* **DATA EXTRACT**:
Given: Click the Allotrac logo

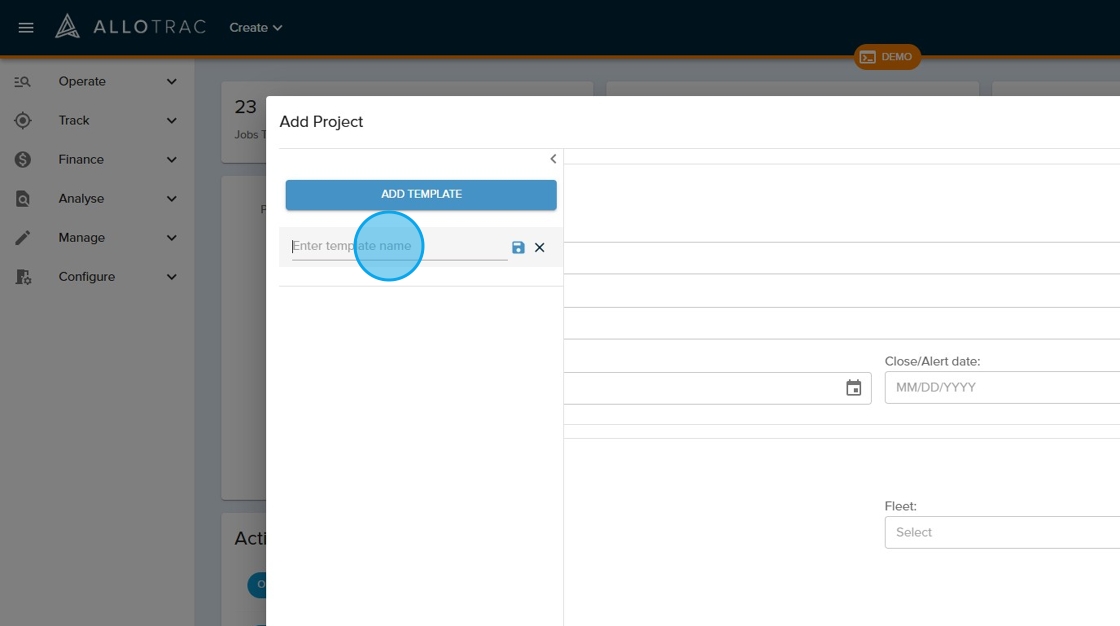Looking at the screenshot, I should coord(130,27).
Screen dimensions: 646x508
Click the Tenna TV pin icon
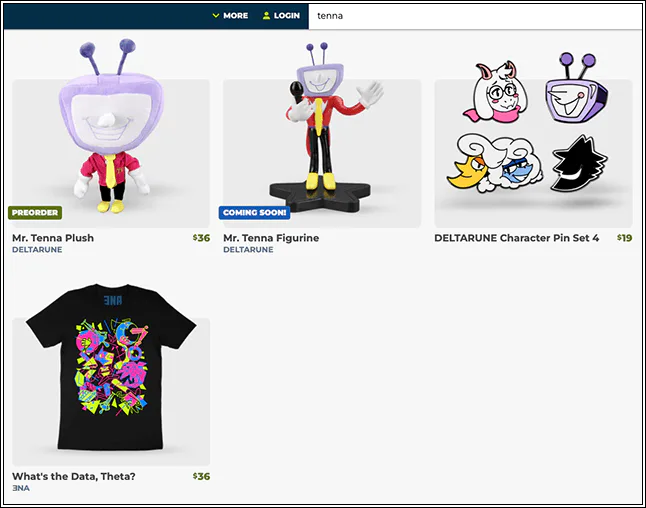tap(576, 88)
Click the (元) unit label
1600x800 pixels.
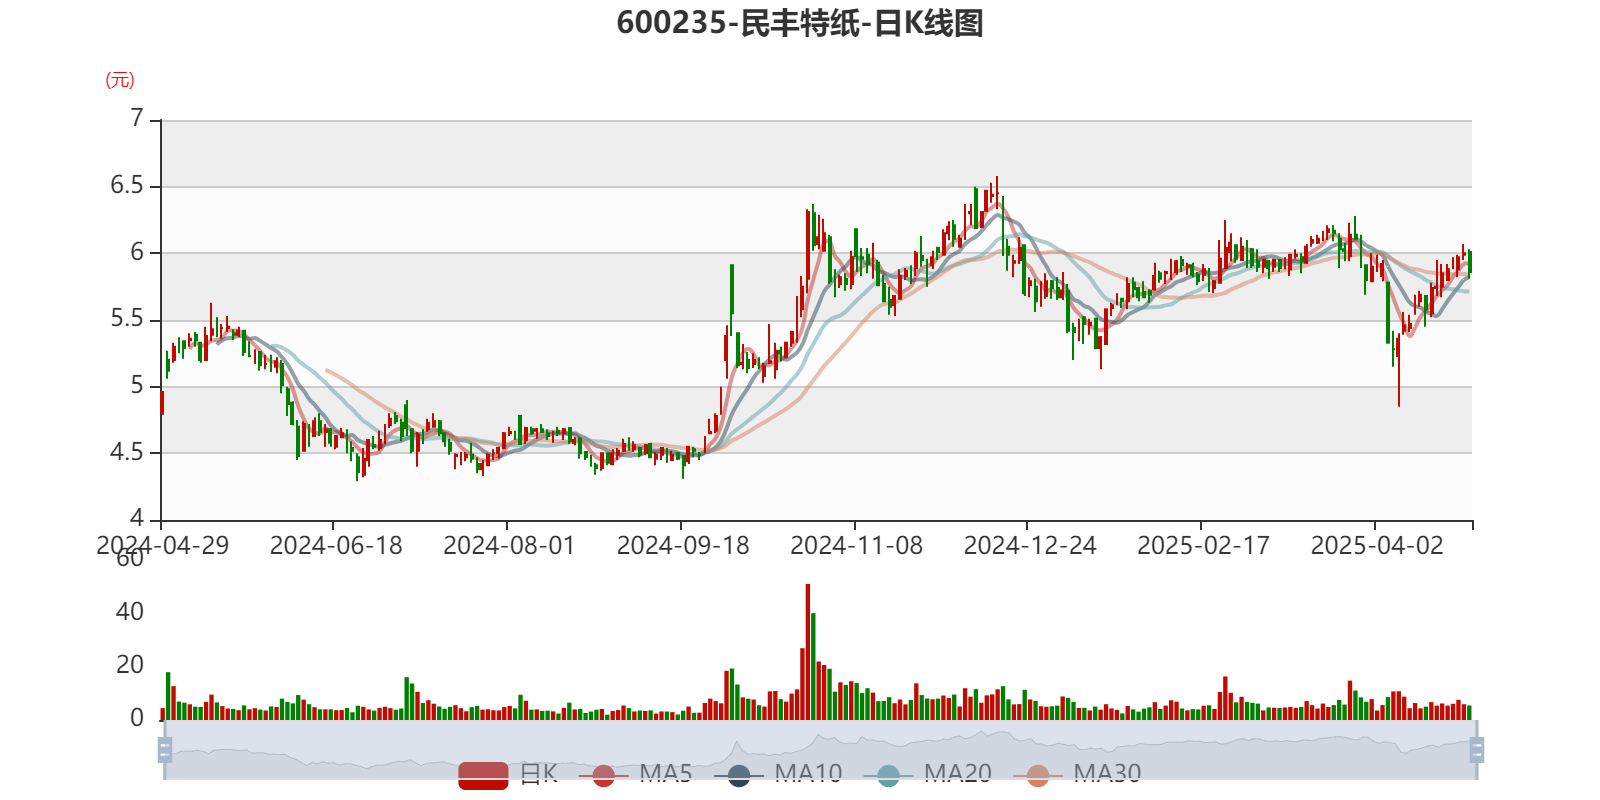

* **TASK PROMPT**:
The lines above should be transcribed exactly, with every image removed.

* **COMPLETED EXERCISE**:
Given: Click the Allotrac logo

Looking at the screenshot, I should coord(130,27).
Screen dimensions: 646x508
Click the Tenna TV pin icon
tap(576, 88)
Click the (元) unit label
1600x800 pixels.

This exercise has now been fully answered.